How AnotherDay and Theodo built a big data geospatial analytics platform
Benjamin Piggin3 min read
AnotherDay’s Cascade platform provides businesses with the ultimate risk and intelligence management platform. With risk assessment at the heart of so many international standards, many business suffer from competing standards for tracking and mitigating risk. Often, large spreadsheets, unwieldy slide decks and or folders with hundreds of sensitive intelligence files become impossible to manage with challenges such as version control and centralisation. Cascade provides both a single centralised platform to collate intelligence and assets and also a powerful analytics platform to make sense of this data and to extract effective risk mitigation strategies.
Today, an often used strategy for asset risk quantification is to run accumulations. This is where a radius is selected and for each of the businesses assets, the total value of all the other assets lying within that radius from the asset is calculated. A business can then look for where most value has accumulated, and therefore where they have incurred the most financial risk. This form of analysis is often used in areas such as terrorism modelling.
The Cascade platform needed the ability to run these sorts of accumulations across large datasets, in excess of 1 million assets. As these modelling runs were potentially long-running it was also desirable that these tasks could be run asynchronously from a queue.
AnotherDay worked with Theodo to build this functionality into the Cascade platform. As experts in React, Django and AWS the task was to make this end to end functionality production ready in 5 weeks.
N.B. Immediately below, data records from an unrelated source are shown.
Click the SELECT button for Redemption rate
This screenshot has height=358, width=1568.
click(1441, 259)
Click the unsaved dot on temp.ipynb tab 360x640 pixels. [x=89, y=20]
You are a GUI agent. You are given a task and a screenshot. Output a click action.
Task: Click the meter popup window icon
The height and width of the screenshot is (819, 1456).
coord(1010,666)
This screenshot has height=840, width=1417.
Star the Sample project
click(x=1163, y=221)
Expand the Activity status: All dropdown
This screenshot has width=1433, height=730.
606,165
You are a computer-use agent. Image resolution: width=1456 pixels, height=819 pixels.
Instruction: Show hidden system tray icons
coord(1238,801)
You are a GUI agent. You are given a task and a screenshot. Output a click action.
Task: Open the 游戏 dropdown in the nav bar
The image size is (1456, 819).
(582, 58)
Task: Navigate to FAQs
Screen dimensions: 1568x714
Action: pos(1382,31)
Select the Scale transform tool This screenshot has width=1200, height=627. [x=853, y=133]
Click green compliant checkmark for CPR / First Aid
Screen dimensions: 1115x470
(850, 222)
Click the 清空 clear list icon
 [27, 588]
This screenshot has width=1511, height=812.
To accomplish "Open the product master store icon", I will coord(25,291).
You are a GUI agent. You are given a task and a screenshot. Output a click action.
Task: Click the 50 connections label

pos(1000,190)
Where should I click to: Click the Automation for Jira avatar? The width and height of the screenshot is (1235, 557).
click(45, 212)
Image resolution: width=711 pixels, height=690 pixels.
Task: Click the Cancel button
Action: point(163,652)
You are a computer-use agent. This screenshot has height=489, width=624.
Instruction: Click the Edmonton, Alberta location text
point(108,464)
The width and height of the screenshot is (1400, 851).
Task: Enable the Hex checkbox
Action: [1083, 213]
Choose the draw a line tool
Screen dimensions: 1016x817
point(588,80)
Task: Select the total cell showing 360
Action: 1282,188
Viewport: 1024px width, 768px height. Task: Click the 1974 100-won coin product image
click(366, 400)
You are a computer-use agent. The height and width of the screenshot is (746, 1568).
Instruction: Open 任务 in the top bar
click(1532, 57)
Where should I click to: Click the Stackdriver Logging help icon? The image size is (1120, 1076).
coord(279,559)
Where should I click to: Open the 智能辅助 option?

The modelling flow begins by uploading the assets into the Cascade platform. The data was provided in CSV format which was uploaded to S3 via the frontend. This triggered a lambda function which performed validation and cleaning of the data before leveraging the aws_s3
extension for RDS PostgreSQL to transfer the data directly into RDS from S3.
Asset upload flow
To store the geospatial data in RDS, Theodo used the PostGIS extension for PostgreSQL. A second RDS instance was provisioned alongside the existing database for Cascade in order to protect the main database from the expensive modelling queries.
To trigger an accumulation modelling run, a user creates an accumulation entity in the frontend specifying parameters such as radius. Saving this entity triggers a JSON message sent to an SQS Queue with the model parameters and run details.
Celery (an asynchronous task runner) was provisioned in Fargate, providing a worker pool that subscribes to the SQS queue. The model task is picked up by a celery worker which then runs the model SQL against the PostGIS database. A naive implementation of the model scales as N2 with an analysis of 20,000 assets taking 15 minutes. Leveraging the r-Tree index provided by PostGIS provides blazing fast performance, lowering the model runtime to 15 seconds.
Running an accumulation model
The top 50 results (in terms of accumulated value) are saved to the main database for display in the frontend. Theodo used the Mapbox API to build an interactive results map, displaying the numbered results and the accumulation radius. For the rest of the results the aws_s3
extension is used again to output a CSV to S3 which allows the entire result set to be downloaded.
Focusing on system design tailored to the business domain, and leveraging AWS & open source tools, sets AnotherDay up to create a new standard for risk management. Theodo ensured best practices were followed to create a state-of-the-art platform with many exciting avenues to explore around integrating live intelligence data into the modelling process.